Or, le juge retient que : "Mme K. avait commis une faute en pénétrant dans le cimetière en dehors des heures d’ouverture au public et en prenant le risque de traverser, à une heure où le jour n’était pas encore levé, le terrain d’une concession voisine à celle de son beau-frère, alors qu’il n’était pas établi qu’elle n’aurait pas eu la possibilité d’y accéder normalement par les allées destinées à la circulation des usagers, puis souverainement estimé que cette faute justifiait d’exonérer partiellement la société Marbrerie L. de sa responsabilité à concurrence des trois quarts".
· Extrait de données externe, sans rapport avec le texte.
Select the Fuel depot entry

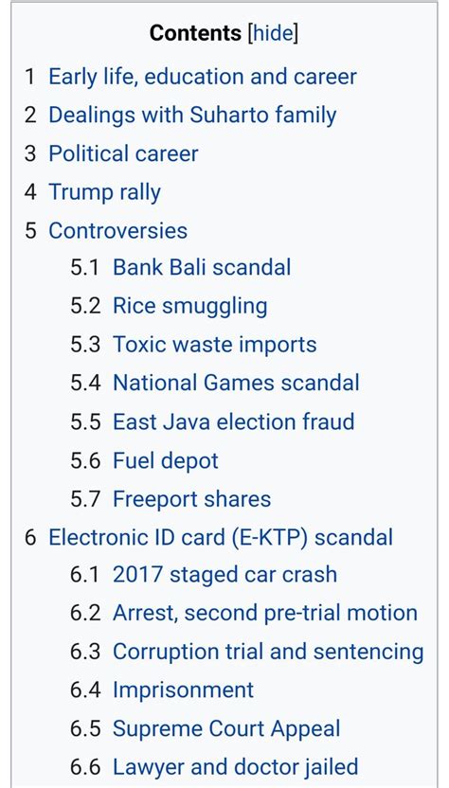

Une responsabilité communale atténuée par la faute de la victime

Il faut comprendre qu’après avoir obtenu la mise en cause de la responsabilité de la commune pour un quart des dommages subis, elle obtient la condamnation du marbrier pour un quart également. Par-delà l’intérêt intrinsèque de ce contentieux porté devant les deux ordres de juridictions, il est loisible de relever que, dans l’hypothèse de la commune, Mme K. était usager du cimetière, et ce peu importe qu’elle en soit d’ailleurs un usager régulier ou non. Néanmoins, ce n’est pas sur le fondement de l’entretien normal de l’ouvrage que la responsabilité communale a été poursuivie, puisqu’il n’est fait aucunement mention d’un manque d’entretien du cimetière, mais bien sur l’insuffisante vérification que le marbrier respectait bien les préconisations du règlement municipal des cimetières de la ville de Toulouse. Il s’agit ainsi d’un manquement à une obligation de police : la commune est donc sanctionnée pour disposer d’un règlement de cimetière fixant des préconisations qu’elle ne vérifie pas en pratique.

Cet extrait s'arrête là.